### SHORT TASK:
Which words in the Casey's results passage, copied exactly, run from the words containing "Casey's General Stores Reports" through "share repurchase authorization."? Return that stretch, starting at the first and ending after the second.

Casey's General Stores Reports FY2026 Results; Board Expands Buyback

What Happened

  • Casey's General Stores, Inc. (CASY) filed an 8‑K on June 9, 2026 attaching a press release with financial results for the fourth quarter and fiscal year ended April 30, 2026. The filing also discloses Board and Compensation Committee actions taken June 3–4, 2026, including executive incentive payments, approval of long‑term equity awards, a bylaw amendment, and an expanded share repurchase authorization.
  • The Board increased the company's share repurchase program from $400 million to up to $1 billion effective June 4, 2026.

Key Details

  • Fiscal 2026 annual incentive payouts: Committee authorized payouts equal to 161% of target for each named executive officer (NEO), resulting in cash payments of: Darren Rebelez (CEO) $3,260,250; Stephen Bramlage, Jr. (CFO) $1,304,100; Ena Williams (COO) $1,304,100; Thomas Brennan (CMO) $748,650; Chad Frazell (CHRO) $700,350.
  • 2027 long‑term equity awards: approved on June 3–4, 2026 under the 2025 Stock Incentive Plan. Awards are sized as a percentage of FY2027 base salary (CEO award set at $10,150,000) and split: 25% time‑based RSUs, 37.5% PSUs tied to ROIC, 37.5% PSUs tied to EBITDA. PSUs pay 50%/100%/200% at threshold/target/maximum over a three‑year performance period (FY2027–29) and include a TSR modifier that can reduce or increase PSU payout by 25% (net up to 250% at maximum).
  • Vesting and agreements: RSUs vest in thirds on June 15 of 2027, 2028 and 2029; PSUs vest in full June 15, 2029 subject to performance and TSR adjustment. Updated form award agreements add non‑competition, non‑solicit and confidentiality terms.
  • Other governance and pay actions: 2027 Annual Incentive Plan metrics set at 60% EBITDA / 40% inside same‑store sales growth; target payout levels and FY2027 base salaries approved (CEO $1,400,000; CFO and COO $850,000; CMO $750,000; CHRO $610,000). Bylaws amended to allow shareholders holding at least 25% of voting power to call a special meeting (subject to procedures).

Why It Matters

  • The expanded $1 billion buyback gives management substantial flexibility to return capital to shareholders, which can support earnings per share if repurchases are executed, though timing and scale are discretionary.
  • The sizable cash incentive payouts and new equity packages signal executive pay tied to EBITDA, ROIC and relative TSR, aligning management compensation with profitability and shareholder return metrics over multi‑year periods.
  • The bylaw change makes it easier for large investors (25% holders) to call special shareholder meetings, potentially affecting corporate governance dynamics.

### DATA EXCERPT:
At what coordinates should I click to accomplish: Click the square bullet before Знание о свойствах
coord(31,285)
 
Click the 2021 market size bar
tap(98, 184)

### CORRECT OUTPUT:
Casey's General Stores Reports FY2026 Results; Board Expands Buyback

What Happened

  • Casey's General Stores, Inc. (CASY) filed an 8‑K on June 9, 2026 attaching a press release with financial results for the fourth quarter and fiscal year ended April 30, 2026. The filing also discloses Board and Compensation Committee actions taken June 3–4, 2026, including executive incentive payments, approval of long‑term equity awards, a bylaw amendment, and an expanded share repurchase authorization.